South End Green  from the bottom of Pond Street, c1830
South End Green
from the bottom of Pond Street, c1830
Battles in times past to keep the planners at bay

Belsize is the subject of a new history booklet. Dan Carrier hears how Katharine Whitehorn ­campaigned
to defend the area from town planners

Streets of Belsize, published by
the Camden History Society

AN ATTEMPT to drive a motorway through Swiss Cottage and Belsize Park was one of the best things that could have happened to the area, according to journalist and long-term Belsize resident Katharine Whitehorn.
Katharine, who next week helps launch Streets of Belsize, a Camden History Society publication which covers the life and times of the area by Hampstead historian Christopher Wade, first moved to NW3 in the mid-1950s. A columnist for the Observer for four decades, and author of a series of books including the seminal Cooking In A Bed-Sitter, she first lived in a top floor flat in Fitzjohns Avenue with her husband Gavin Lyall, which was owned by well-known Communist Anna Bostock.
“I fell in love with the area,” she recalls. “And it helped that Anna’s conscience was such that our rent never went up.”
But it was when town planners decided London of the future would best be served by running dual carriageways through north London that she truly began to know the place. She had recently moved to Provost Road, buying a house for £14,500, and suddenly the talk of the street was the threat of back gardens being compulsorily purchased, and lorries rumbling past windows day and night.
“It was called the North Cross Route,” she says. “It would have basically come through our back gardens. We quickly set up a motor­way action group and it became the social focus of the neighbourhood.”
While her pretty, tree-lined street remains much the same as it was, the area has altered.
“There has been such a change of the area between Chalk Farm and Camden Town,” she says. “It used to be the most deserted road in London – there was one secondhand furniture shop, a plumbers’ store and Marine Ices – and they only sold ice cream back then. There was nothing for frozen grown-ups accompanying ice cream greedy children in mid-November.”
She recalls how Belsize Park was often over­looked by people who lived there. “If you were buying a house in the neighbourhood, you called it Camden Town,” she says, “and if you were selling, it became Hampstead.”
While Katharine remembers happy times in the area she has made her home, the Camden History Society book, which covers streets by placing them in a series of easy to complete walking routes, reveals some of the less savoury moments in the area’s history.
In 1704 the infamous Belsize pleasure gardens, land attached to Belsize House in Belsize Avenue, were opened to the public by an entrepreneur called Charles Povey. Povey offered a wed-wine-and-dine scheme, whereby he’d get you married in a Sion Chapel on his land for five shillings as long as you had your wedding feast in the gardens too.
The pleasure gardens also offered the chance to hunt wild deer, and horse racing – and plenty of secluded spots for racier past times.
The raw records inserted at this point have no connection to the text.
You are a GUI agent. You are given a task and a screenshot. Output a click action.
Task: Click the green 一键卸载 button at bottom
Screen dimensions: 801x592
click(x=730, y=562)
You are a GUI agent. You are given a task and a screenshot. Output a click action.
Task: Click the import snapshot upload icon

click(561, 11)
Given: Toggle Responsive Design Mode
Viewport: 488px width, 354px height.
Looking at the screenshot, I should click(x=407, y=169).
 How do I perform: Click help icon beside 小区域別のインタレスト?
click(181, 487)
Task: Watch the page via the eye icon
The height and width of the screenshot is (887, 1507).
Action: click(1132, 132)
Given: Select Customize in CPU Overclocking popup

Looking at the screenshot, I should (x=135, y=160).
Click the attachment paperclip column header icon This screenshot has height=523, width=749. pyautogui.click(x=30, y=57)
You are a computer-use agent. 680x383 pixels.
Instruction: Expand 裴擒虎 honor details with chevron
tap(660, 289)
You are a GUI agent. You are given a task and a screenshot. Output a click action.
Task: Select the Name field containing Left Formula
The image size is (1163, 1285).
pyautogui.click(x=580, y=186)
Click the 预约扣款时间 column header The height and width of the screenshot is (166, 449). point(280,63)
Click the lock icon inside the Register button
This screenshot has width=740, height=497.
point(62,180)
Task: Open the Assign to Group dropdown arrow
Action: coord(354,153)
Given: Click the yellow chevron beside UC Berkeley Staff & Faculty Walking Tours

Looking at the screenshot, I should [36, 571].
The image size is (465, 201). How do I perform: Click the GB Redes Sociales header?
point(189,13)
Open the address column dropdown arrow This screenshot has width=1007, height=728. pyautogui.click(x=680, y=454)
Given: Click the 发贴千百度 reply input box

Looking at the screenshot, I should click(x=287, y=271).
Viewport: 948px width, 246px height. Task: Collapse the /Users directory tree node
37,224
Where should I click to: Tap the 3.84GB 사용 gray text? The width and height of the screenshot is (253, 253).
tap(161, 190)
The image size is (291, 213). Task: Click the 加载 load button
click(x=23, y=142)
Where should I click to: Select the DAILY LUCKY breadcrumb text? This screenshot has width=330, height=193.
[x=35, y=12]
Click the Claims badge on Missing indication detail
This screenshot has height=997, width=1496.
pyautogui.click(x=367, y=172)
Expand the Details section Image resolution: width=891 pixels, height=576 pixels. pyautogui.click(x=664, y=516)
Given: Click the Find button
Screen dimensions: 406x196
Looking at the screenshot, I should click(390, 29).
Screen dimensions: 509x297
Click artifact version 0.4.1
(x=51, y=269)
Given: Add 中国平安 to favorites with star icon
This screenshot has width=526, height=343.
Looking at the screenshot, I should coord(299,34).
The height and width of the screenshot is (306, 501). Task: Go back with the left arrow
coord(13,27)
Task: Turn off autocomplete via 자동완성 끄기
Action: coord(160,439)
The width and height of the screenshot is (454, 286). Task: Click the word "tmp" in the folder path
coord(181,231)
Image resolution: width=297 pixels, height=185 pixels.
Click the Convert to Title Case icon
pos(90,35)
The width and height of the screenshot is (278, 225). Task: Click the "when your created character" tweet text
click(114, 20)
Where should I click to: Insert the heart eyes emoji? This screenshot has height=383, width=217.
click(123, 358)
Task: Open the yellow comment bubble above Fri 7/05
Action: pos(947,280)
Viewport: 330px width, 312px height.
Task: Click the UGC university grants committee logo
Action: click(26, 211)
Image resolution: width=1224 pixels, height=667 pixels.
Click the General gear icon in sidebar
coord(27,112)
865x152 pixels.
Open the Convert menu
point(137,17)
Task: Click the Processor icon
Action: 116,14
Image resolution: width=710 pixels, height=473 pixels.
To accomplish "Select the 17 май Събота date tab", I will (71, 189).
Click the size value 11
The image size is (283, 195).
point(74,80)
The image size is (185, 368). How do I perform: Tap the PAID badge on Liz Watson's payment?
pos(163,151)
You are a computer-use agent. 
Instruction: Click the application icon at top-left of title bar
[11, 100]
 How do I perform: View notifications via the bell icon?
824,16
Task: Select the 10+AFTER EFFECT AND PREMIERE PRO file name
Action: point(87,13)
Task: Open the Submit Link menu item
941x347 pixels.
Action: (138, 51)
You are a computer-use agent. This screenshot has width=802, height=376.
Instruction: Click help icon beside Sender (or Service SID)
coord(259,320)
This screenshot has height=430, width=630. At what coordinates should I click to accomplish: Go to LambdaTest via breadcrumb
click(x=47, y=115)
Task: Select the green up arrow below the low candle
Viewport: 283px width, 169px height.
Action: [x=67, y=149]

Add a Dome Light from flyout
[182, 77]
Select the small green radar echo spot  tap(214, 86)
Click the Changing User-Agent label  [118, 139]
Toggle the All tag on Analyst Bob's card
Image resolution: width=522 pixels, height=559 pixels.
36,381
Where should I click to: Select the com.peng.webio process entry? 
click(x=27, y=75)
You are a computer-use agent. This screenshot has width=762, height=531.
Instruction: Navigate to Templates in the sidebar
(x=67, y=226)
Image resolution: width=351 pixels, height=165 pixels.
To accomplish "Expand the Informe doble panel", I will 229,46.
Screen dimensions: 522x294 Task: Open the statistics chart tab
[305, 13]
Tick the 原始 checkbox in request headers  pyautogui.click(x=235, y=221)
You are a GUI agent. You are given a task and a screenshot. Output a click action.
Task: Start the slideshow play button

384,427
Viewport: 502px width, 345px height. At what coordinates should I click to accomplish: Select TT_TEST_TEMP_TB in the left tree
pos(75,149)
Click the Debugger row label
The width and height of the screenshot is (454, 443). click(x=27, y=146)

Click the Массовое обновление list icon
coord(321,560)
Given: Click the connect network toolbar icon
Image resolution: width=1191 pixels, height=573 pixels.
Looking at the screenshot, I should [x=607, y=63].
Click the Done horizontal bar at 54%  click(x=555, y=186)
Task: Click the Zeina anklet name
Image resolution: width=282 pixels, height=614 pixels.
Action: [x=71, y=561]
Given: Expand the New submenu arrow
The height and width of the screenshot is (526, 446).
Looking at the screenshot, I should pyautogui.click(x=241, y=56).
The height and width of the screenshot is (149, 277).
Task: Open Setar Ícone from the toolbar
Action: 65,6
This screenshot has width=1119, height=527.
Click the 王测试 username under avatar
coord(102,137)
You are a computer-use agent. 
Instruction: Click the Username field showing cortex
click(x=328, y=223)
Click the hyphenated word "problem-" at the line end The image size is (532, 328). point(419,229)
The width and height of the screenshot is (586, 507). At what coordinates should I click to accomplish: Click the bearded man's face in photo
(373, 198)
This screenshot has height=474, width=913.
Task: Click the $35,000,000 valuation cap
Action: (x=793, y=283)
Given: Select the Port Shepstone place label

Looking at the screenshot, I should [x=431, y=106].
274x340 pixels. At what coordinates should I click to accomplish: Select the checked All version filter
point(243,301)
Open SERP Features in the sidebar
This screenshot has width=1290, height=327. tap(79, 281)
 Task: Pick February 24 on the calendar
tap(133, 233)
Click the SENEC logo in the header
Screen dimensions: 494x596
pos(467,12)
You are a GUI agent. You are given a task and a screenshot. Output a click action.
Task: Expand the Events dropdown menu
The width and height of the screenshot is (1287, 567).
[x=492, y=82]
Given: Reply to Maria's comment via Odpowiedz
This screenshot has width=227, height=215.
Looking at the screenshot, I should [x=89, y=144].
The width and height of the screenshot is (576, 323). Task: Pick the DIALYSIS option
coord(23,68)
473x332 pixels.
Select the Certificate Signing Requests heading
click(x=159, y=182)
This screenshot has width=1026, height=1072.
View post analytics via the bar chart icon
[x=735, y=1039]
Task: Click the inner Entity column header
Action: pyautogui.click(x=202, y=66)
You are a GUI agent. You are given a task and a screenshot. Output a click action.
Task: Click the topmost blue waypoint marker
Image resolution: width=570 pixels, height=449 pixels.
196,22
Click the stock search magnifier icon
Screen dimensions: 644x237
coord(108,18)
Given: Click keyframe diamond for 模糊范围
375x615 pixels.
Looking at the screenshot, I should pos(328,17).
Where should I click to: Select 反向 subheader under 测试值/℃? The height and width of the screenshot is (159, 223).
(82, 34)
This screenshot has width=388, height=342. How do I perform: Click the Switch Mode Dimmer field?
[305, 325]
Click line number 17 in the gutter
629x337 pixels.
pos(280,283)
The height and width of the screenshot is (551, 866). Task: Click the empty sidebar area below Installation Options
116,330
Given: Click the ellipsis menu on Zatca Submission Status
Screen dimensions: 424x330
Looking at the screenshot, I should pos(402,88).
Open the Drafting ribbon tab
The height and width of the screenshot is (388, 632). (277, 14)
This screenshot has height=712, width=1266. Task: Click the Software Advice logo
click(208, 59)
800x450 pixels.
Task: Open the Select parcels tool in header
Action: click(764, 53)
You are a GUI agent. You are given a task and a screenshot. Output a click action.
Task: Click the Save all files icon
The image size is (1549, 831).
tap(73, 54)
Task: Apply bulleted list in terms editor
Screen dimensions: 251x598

It quickly attracted prostitutes, followed by ruffians, so much so that Povey offered a “get you home service”. “There will be 12 stout fellows, completely armed, to patrol between London and Belsize,” his advertising bumph claimed.
The book includes many interesting asides, including an explanation for the mysterious round building next to Belsize Park Tube: it is an air shaft to the “Deep Shelter” built underneath the Tube and it stretches for a quarter of a mile from the Haverstock Arms to the Royal Free. It still has 9,000 steel bunk beds in place. Henry Moore was living in Parkhill Road during the war and sketched figures sleeping on the platform, avoiding the Blitz, while artist Milien Cosman also used figures seeking safety for her work.
The book, updated from a 1991 edition, is one of a series produced by the society which now covers every street in Camden. They are a superbly put together and are a fascinating record of the people who trod the pavements around us, the houses they lived in and the events they bore witness to.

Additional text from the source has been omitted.